Mr. Muhith may also have to cajole donors like WB and ADB not to harden their respective loan terms.
However, the fact remains that the finance minister was well aware of the possible developments following the country reaching the lower MIC status.  
He knew that donors would be unwilling to extend loans to Bangladesh on easy terms once the latter graduates to a lower MIC or MIC status.
It is, indeed, a dilemma for a resource-strapped country like Bangladesh. The low-income or least developed country (LDC) status is viewed more as a stigma and the policymakers were justifiably eager to rid the country of that.   
There is no denying that the elevation of the status brightens the image of the country internationally. However, for obvious reasons, the government of the day has been trying to take political mileage out of it. And the ruling party men have been beating the drum along the same line.
However, the tradition of sharing the glory of success with the predecessors is almost unknown in this part of the world despite the fact that all governments--- there have been, of course, variations in the level of contributions--- have contributed to the growth of economy and consequent rise in per capita income.
But the policymakers should have reasons to be worried about the terms and conditions of future development aid flow. The propensity among the large donors to increase rates of interest of the loans does have all the potential to mar the sense of elation being observed among a section of policymakers.
If a country like Japan wants to raise the rate of interest to 7.0 per cent from almost no-interest on loans given by it to Bangladesh, it is truly a very ominous sign. In fact, the rate is more than that of commercial borrowing.

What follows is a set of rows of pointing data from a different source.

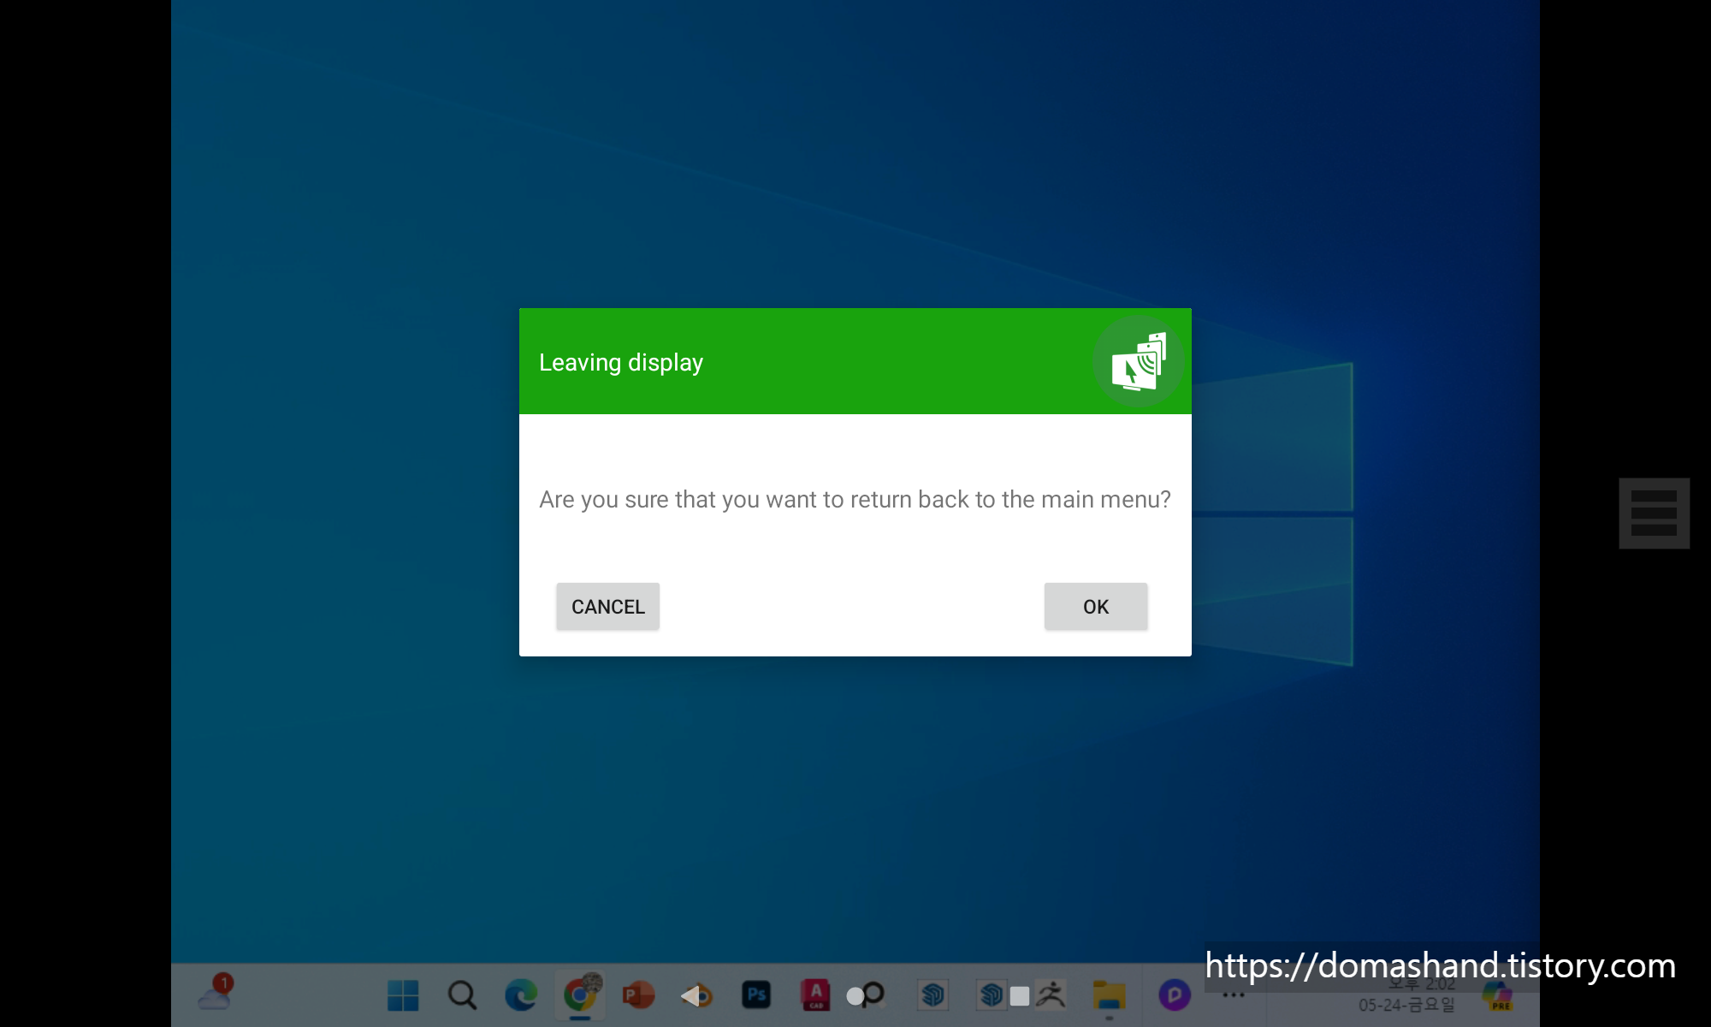Viewport: 1711px width, 1027px height.
Task: Expand taskbar overflow three dots
Action: 1233,994
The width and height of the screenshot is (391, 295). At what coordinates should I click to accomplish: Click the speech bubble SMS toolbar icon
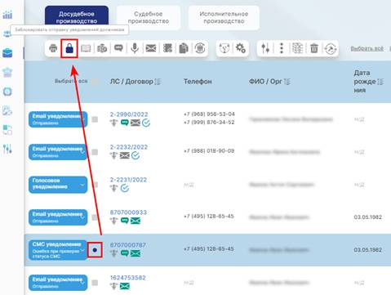pyautogui.click(x=118, y=48)
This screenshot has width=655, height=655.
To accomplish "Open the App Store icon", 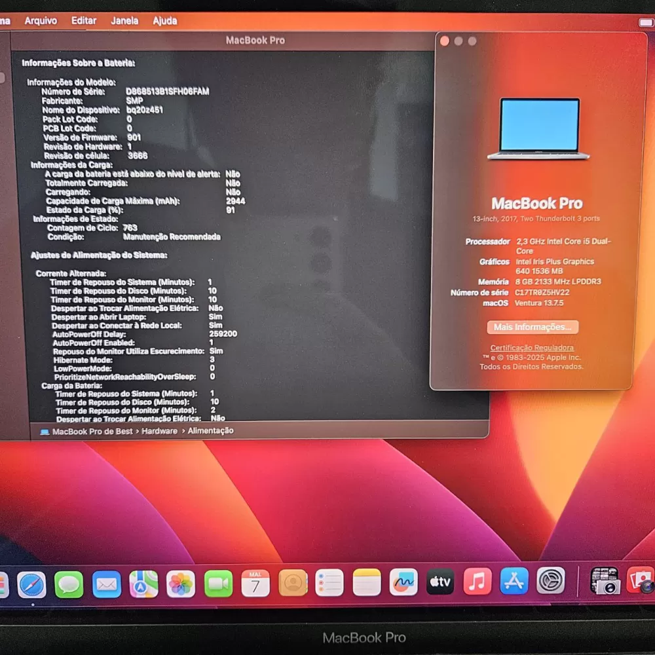I will click(x=514, y=580).
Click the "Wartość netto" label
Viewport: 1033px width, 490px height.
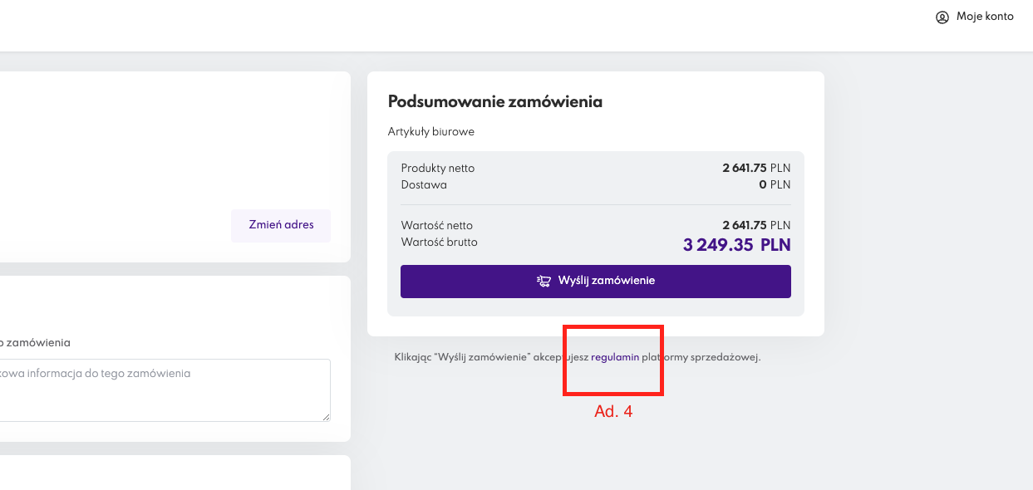click(436, 226)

However, Japan is unlikely to raise the rate to such a high level, finally. But the proposal itself is likely to create discomfort among the policymakers.
The lending terms on the part of the WB is likely to change. But it may not be that harsh given the fact that Bangladesh is yet far from reaching the MIC status.
The terms of lending is not an unimportant issue for Bangladesh since its debt burden, which until now remains at a manageable level, is going to bulge in the near future.
For a good number of cost-intensive large projects, the country is on the way of borrowing from both hard and soft sources. The repayment of the Russian loans taken against the Roopur Nuclear power project alone side by side the scheduled servicing of other official foreign debts might create pressure on the reserve.
However, the situation with foreign debt repayment continues to be comfortable. According to the central bank data, Bangladesh until June 30 2013 had a foreign debt of over $23 billion, most part of which had come as project assistance. The amount is equivalent to little more than 18 per cent of the GDP. The annual debt-service requirement equals to around 4.0 per cent of the total export revenue income of the country.
The situation may not be as comfortable in the future. Caution needs to be exercised in taking loans and it would be better to avoid hard-term ones.